**GIVEN REQUEST**
Please retype all of the rows below word for word, keeping each line break where it is.

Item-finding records
•••
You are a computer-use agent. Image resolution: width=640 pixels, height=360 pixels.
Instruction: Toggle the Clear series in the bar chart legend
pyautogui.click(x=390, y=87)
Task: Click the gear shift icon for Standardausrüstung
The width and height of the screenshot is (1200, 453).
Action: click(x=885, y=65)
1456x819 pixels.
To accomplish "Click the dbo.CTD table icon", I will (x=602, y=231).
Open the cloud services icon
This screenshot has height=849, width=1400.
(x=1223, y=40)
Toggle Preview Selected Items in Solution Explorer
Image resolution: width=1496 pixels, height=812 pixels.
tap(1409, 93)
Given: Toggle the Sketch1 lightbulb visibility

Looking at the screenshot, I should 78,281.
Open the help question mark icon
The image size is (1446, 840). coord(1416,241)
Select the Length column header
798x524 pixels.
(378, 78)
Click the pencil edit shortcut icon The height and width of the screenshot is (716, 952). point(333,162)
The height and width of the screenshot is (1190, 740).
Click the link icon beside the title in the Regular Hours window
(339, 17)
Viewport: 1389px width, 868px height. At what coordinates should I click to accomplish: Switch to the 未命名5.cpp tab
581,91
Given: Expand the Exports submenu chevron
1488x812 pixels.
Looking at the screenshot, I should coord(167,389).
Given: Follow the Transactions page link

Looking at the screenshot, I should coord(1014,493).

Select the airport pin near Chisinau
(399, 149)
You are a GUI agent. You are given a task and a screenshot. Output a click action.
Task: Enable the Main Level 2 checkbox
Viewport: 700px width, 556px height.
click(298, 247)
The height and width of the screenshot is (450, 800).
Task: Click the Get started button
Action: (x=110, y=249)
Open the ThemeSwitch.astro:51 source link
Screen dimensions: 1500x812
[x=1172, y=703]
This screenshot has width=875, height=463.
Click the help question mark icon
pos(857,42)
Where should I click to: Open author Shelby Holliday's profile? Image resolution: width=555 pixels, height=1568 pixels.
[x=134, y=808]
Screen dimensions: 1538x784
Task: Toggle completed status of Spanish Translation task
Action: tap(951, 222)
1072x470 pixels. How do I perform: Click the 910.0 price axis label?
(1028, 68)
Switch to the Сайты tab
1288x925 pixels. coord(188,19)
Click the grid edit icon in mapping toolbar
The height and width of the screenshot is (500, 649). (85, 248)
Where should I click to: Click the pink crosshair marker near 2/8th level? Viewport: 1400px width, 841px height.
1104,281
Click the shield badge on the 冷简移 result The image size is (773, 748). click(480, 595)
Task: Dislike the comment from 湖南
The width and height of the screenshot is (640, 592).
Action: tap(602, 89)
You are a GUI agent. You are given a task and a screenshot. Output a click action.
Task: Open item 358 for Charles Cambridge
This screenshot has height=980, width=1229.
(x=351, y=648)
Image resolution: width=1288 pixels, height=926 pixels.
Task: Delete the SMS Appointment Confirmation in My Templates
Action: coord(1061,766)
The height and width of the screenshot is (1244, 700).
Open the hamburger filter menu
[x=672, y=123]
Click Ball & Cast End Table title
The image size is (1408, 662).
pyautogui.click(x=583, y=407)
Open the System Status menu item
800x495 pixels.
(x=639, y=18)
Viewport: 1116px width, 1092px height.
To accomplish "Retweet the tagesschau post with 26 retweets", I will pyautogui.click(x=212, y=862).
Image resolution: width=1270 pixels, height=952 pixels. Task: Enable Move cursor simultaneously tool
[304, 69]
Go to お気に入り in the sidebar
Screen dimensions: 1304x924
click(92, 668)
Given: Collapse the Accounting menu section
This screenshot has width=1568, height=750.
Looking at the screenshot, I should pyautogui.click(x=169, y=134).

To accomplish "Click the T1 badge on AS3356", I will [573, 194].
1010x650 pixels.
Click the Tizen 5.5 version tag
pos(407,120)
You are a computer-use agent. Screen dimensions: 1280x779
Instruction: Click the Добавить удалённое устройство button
•••
**EXERCISE RESULT**
You are a computer-use agent. Image resolution: width=640 pixels, height=360 pixels.
Instruction: Toggle the Clear series in the bar chart legend
pyautogui.click(x=390, y=87)
Task: Click the gear shift icon for Standardausrüstung
The width and height of the screenshot is (1200, 453).
Action: click(x=885, y=65)
1456x819 pixels.
To accomplish "Click the dbo.CTD table icon", I will (x=602, y=231).
Open the cloud services icon
This screenshot has height=849, width=1400.
(x=1223, y=40)
Toggle Preview Selected Items in Solution Explorer
Image resolution: width=1496 pixels, height=812 pixels.
tap(1409, 93)
Given: Toggle the Sketch1 lightbulb visibility

Looking at the screenshot, I should 78,281.
Open the help question mark icon
The image size is (1446, 840). coord(1416,241)
Select the Length column header
798x524 pixels.
(378, 78)
Click the pencil edit shortcut icon The height and width of the screenshot is (716, 952). point(333,162)
The height and width of the screenshot is (1190, 740).
Click the link icon beside the title in the Regular Hours window
(339, 17)
Viewport: 1389px width, 868px height. At what coordinates should I click to accomplish: Switch to the 未命名5.cpp tab
581,91
Given: Expand the Exports submenu chevron
1488x812 pixels.
Looking at the screenshot, I should coord(167,389).
Given: Follow the Transactions page link

Looking at the screenshot, I should coord(1014,493).

Select the airport pin near Chisinau
(399, 149)
You are a GUI agent. You are given a task and a screenshot. Output a click action.
Task: Enable the Main Level 2 checkbox
Viewport: 700px width, 556px height.
click(298, 247)
The height and width of the screenshot is (450, 800).
Task: Click the Get started button
Action: (x=110, y=249)
Open the ThemeSwitch.astro:51 source link
Screen dimensions: 1500x812
[x=1172, y=703]
This screenshot has width=875, height=463.
Click the help question mark icon
pos(857,42)
Where should I click to: Open author Shelby Holliday's profile? Image resolution: width=555 pixels, height=1568 pixels.
[x=134, y=808]
Screen dimensions: 1538x784
Task: Toggle completed status of Spanish Translation task
Action: tap(951, 222)
1072x470 pixels. How do I perform: Click the 910.0 price axis label?
(1028, 68)
Switch to the Сайты tab
1288x925 pixels. coord(188,19)
Click the grid edit icon in mapping toolbar
The height and width of the screenshot is (500, 649). (85, 248)
Where should I click to: Click the pink crosshair marker near 2/8th level? Viewport: 1400px width, 841px height.
1104,281
Click the shield badge on the 冷简移 result The image size is (773, 748). click(480, 595)
Task: Dislike the comment from 湖南
The width and height of the screenshot is (640, 592).
Action: tap(602, 89)
You are a GUI agent. You are given a task and a screenshot. Output a click action.
Task: Open item 358 for Charles Cambridge
This screenshot has height=980, width=1229.
(x=351, y=648)
Image resolution: width=1288 pixels, height=926 pixels.
Task: Delete the SMS Appointment Confirmation in My Templates
Action: coord(1061,766)
The height and width of the screenshot is (1244, 700).
Open the hamburger filter menu
[x=672, y=123]
Click Ball & Cast End Table title
The image size is (1408, 662).
pyautogui.click(x=583, y=407)
Open the System Status menu item
800x495 pixels.
(x=639, y=18)
Viewport: 1116px width, 1092px height.
To accomplish "Retweet the tagesschau post with 26 retweets", I will pyautogui.click(x=212, y=862).
Image resolution: width=1270 pixels, height=952 pixels. Task: Enable Move cursor simultaneously tool
[304, 69]
Go to お気に入り in the sidebar
Screen dimensions: 1304x924
click(92, 668)
Given: Collapse the Accounting menu section
This screenshot has width=1568, height=750.
Looking at the screenshot, I should pyautogui.click(x=169, y=134).

To accomplish "Click the T1 badge on AS3356", I will [573, 194].
1010x650 pixels.
Click the Tizen 5.5 version tag
pos(407,120)
You are a computer-use agent. Screen dimensions: 1280x779
Instruction: Click the Добавить удалённое устройство button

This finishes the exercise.